**The task**
Reproduce the records precisely. Every line should be included.

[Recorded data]
* * * *

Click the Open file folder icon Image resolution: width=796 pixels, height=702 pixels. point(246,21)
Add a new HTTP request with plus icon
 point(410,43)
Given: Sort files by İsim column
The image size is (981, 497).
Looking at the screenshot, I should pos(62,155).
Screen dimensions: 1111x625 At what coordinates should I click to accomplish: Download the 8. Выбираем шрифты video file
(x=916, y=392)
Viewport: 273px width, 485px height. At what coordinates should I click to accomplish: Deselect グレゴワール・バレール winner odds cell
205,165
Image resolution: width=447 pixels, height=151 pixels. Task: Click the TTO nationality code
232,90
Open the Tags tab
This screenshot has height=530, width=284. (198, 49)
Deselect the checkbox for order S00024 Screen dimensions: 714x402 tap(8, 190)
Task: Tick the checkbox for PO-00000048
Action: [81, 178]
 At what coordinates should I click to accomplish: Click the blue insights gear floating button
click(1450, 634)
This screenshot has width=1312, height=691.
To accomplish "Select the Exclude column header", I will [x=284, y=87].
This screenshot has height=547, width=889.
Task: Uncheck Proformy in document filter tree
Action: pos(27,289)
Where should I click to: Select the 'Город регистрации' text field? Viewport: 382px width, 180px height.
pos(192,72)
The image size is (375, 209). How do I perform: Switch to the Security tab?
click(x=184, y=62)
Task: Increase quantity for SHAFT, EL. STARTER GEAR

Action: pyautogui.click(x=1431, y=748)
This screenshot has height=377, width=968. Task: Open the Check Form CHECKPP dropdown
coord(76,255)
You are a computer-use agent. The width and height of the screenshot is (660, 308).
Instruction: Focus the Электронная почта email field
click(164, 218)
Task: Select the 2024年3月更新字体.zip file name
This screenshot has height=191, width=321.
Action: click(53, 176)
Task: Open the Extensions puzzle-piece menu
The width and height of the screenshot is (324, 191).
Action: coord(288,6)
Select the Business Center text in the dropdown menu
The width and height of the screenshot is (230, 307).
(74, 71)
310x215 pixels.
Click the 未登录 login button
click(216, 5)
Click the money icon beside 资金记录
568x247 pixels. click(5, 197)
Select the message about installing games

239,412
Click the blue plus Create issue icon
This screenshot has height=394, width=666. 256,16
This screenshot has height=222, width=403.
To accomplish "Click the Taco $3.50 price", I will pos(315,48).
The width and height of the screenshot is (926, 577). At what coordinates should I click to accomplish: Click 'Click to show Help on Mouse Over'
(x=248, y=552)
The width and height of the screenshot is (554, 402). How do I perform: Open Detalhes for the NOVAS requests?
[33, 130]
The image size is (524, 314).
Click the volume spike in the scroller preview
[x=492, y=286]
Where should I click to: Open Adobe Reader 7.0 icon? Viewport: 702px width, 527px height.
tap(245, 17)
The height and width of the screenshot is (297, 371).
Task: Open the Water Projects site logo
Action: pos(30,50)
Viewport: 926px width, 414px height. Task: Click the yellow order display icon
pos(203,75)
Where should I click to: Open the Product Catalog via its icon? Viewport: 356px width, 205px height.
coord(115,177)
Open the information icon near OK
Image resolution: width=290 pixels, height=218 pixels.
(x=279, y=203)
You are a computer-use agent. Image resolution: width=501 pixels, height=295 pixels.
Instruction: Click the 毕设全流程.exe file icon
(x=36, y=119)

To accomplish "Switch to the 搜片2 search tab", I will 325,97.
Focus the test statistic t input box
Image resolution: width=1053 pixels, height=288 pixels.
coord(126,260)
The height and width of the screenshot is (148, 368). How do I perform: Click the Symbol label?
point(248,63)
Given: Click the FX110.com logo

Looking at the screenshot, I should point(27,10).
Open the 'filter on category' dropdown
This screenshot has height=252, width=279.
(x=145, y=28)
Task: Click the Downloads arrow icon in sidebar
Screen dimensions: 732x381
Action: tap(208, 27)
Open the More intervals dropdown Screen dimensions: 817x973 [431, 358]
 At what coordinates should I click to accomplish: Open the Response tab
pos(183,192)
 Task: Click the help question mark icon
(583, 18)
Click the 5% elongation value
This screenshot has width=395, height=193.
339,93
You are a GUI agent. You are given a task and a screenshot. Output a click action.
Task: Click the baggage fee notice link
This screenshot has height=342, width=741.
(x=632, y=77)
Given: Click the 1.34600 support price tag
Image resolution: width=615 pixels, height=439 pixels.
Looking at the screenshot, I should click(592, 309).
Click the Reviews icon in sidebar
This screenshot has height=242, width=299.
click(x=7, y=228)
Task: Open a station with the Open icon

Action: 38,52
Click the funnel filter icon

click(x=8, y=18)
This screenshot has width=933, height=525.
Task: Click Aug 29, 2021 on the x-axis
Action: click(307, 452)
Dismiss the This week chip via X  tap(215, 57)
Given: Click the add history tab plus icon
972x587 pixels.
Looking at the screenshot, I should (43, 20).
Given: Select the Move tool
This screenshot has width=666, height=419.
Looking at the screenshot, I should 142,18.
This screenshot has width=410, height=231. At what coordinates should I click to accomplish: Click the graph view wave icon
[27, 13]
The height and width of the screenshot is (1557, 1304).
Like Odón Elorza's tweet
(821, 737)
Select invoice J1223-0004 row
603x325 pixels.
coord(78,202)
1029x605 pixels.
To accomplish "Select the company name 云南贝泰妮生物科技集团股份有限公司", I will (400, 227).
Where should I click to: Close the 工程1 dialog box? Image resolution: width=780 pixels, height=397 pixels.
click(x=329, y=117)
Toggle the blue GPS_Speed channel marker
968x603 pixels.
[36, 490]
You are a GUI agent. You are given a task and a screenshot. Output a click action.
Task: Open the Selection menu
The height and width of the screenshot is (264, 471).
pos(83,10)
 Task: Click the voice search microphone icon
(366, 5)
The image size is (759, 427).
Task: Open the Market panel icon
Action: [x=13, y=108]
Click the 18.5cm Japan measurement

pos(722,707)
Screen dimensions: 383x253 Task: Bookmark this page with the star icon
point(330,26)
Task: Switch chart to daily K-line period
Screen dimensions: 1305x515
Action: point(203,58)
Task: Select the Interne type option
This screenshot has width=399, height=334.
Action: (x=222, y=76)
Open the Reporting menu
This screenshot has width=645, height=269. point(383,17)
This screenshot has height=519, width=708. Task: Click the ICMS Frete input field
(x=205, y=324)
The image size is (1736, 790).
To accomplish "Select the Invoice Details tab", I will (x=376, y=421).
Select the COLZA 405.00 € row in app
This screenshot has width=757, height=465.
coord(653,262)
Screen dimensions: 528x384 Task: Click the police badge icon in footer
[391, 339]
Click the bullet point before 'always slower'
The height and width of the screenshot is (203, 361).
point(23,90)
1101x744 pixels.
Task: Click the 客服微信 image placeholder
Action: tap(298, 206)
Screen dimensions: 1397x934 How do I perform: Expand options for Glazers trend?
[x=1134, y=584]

* * * *

**Task response**
Click the Open file folder icon Image resolution: width=796 pixels, height=702 pixels. point(246,21)
Add a new HTTP request with plus icon
 point(410,43)
Given: Sort files by İsim column
The image size is (981, 497).
Looking at the screenshot, I should pos(62,155).
Screen dimensions: 1111x625 At what coordinates should I click to accomplish: Download the 8. Выбираем шрифты video file
(x=916, y=392)
Viewport: 273px width, 485px height. At what coordinates should I click to accomplish: Deselect グレゴワール・バレール winner odds cell
205,165
Image resolution: width=447 pixels, height=151 pixels. Task: Click the TTO nationality code
232,90
Open the Tags tab
This screenshot has height=530, width=284. (198, 49)
Deselect the checkbox for order S00024 Screen dimensions: 714x402 tap(8, 190)
Task: Tick the checkbox for PO-00000048
Action: [81, 178]
 At what coordinates should I click to accomplish: Click the blue insights gear floating button
click(1450, 634)
This screenshot has width=1312, height=691.
To accomplish "Select the Exclude column header", I will [x=284, y=87].
This screenshot has height=547, width=889.
Task: Uncheck Proformy in document filter tree
Action: pos(27,289)
Where should I click to: Select the 'Город регистрации' text field? Viewport: 382px width, 180px height.
pos(192,72)
The image size is (375, 209). How do I perform: Switch to the Security tab?
click(x=184, y=62)
Task: Increase quantity for SHAFT, EL. STARTER GEAR

Action: pyautogui.click(x=1431, y=748)
This screenshot has height=377, width=968. Task: Open the Check Form CHECKPP dropdown
coord(76,255)
You are a computer-use agent. The width and height of the screenshot is (660, 308).
Instruction: Focus the Электронная почта email field
click(164, 218)
Task: Select the 2024年3月更新字体.zip file name
This screenshot has height=191, width=321.
Action: click(53, 176)
Task: Open the Extensions puzzle-piece menu
The width and height of the screenshot is (324, 191).
Action: coord(288,6)
Select the Business Center text in the dropdown menu
The width and height of the screenshot is (230, 307).
(74, 71)
310x215 pixels.
Click the 未登录 login button
click(216, 5)
Click the money icon beside 资金记录
568x247 pixels. click(5, 197)
Select the message about installing games

239,412
Click the blue plus Create issue icon
This screenshot has height=394, width=666. 256,16
This screenshot has height=222, width=403.
To accomplish "Click the Taco $3.50 price", I will pos(315,48).
The width and height of the screenshot is (926, 577). At what coordinates should I click to accomplish: Click 'Click to show Help on Mouse Over'
(x=248, y=552)
The width and height of the screenshot is (554, 402). How do I perform: Open Detalhes for the NOVAS requests?
[33, 130]
The image size is (524, 314).
Click the volume spike in the scroller preview
[x=492, y=286]
Where should I click to: Open Adobe Reader 7.0 icon? Viewport: 702px width, 527px height.
tap(245, 17)
The height and width of the screenshot is (297, 371).
Task: Open the Water Projects site logo
Action: pos(30,50)
Viewport: 926px width, 414px height. Task: Click the yellow order display icon
pos(203,75)
Where should I click to: Open the Product Catalog via its icon? Viewport: 356px width, 205px height.
coord(115,177)
Open the information icon near OK
Image resolution: width=290 pixels, height=218 pixels.
(x=279, y=203)
You are a computer-use agent. Image resolution: width=501 pixels, height=295 pixels.
Instruction: Click the 毕设全流程.exe file icon
(x=36, y=119)

To accomplish "Switch to the 搜片2 search tab", I will 325,97.
Focus the test statistic t input box
Image resolution: width=1053 pixels, height=288 pixels.
coord(126,260)
The height and width of the screenshot is (148, 368). How do I perform: Click the Symbol label?
point(248,63)
Given: Click the FX110.com logo

Looking at the screenshot, I should point(27,10).
Open the 'filter on category' dropdown
This screenshot has height=252, width=279.
(x=145, y=28)
Task: Click the Downloads arrow icon in sidebar
Screen dimensions: 732x381
Action: tap(208, 27)
Open the More intervals dropdown Screen dimensions: 817x973 [431, 358]
 At what coordinates should I click to accomplish: Open the Response tab
pos(183,192)
 Task: Click the help question mark icon
(583, 18)
Click the 5% elongation value
This screenshot has width=395, height=193.
339,93
You are a GUI agent. You are given a task and a screenshot. Output a click action.
Task: Click the baggage fee notice link
This screenshot has height=342, width=741.
(x=632, y=77)
Given: Click the 1.34600 support price tag
Image resolution: width=615 pixels, height=439 pixels.
Looking at the screenshot, I should click(592, 309).
Click the Reviews icon in sidebar
This screenshot has height=242, width=299.
click(x=7, y=228)
Task: Open a station with the Open icon

Action: 38,52
Click the funnel filter icon

click(x=8, y=18)
This screenshot has width=933, height=525.
Task: Click Aug 29, 2021 on the x-axis
Action: click(307, 452)
Dismiss the This week chip via X  tap(215, 57)
Given: Click the add history tab plus icon
972x587 pixels.
Looking at the screenshot, I should (43, 20).
Given: Select the Move tool
This screenshot has width=666, height=419.
Looking at the screenshot, I should 142,18.
This screenshot has width=410, height=231. At what coordinates should I click to accomplish: Click the graph view wave icon
[27, 13]
The height and width of the screenshot is (1557, 1304).
Like Odón Elorza's tweet
(821, 737)
Select invoice J1223-0004 row
603x325 pixels.
coord(78,202)
1029x605 pixels.
To accomplish "Select the company name 云南贝泰妮生物科技集团股份有限公司", I will (400, 227).
Where should I click to: Close the 工程1 dialog box? Image resolution: width=780 pixels, height=397 pixels.
click(x=329, y=117)
Toggle the blue GPS_Speed channel marker
968x603 pixels.
[36, 490]
You are a GUI agent. You are given a task and a screenshot. Output a click action.
Task: Open the Selection menu
The height and width of the screenshot is (264, 471).
pos(83,10)
 Task: Click the voice search microphone icon
(366, 5)
The image size is (759, 427).
Task: Open the Market panel icon
Action: [x=13, y=108]
Click the 18.5cm Japan measurement

pos(722,707)
Screen dimensions: 383x253 Task: Bookmark this page with the star icon
point(330,26)
Task: Switch chart to daily K-line period
Screen dimensions: 1305x515
Action: point(203,58)
Task: Select the Interne type option
This screenshot has width=399, height=334.
Action: (x=222, y=76)
Open the Reporting menu
This screenshot has width=645, height=269. point(383,17)
This screenshot has height=519, width=708. Task: Click the ICMS Frete input field
(x=205, y=324)
The image size is (1736, 790).
To accomplish "Select the Invoice Details tab", I will (x=376, y=421).
Select the COLZA 405.00 € row in app
This screenshot has width=757, height=465.
coord(653,262)
Screen dimensions: 528x384 Task: Click the police badge icon in footer
[391, 339]
Click the bullet point before 'always slower'
The height and width of the screenshot is (203, 361).
point(23,90)
1101x744 pixels.
Task: Click the 客服微信 image placeholder
Action: tap(298, 206)
Screen dimensions: 1397x934 How do I perform: Expand options for Glazers trend?
[x=1134, y=584]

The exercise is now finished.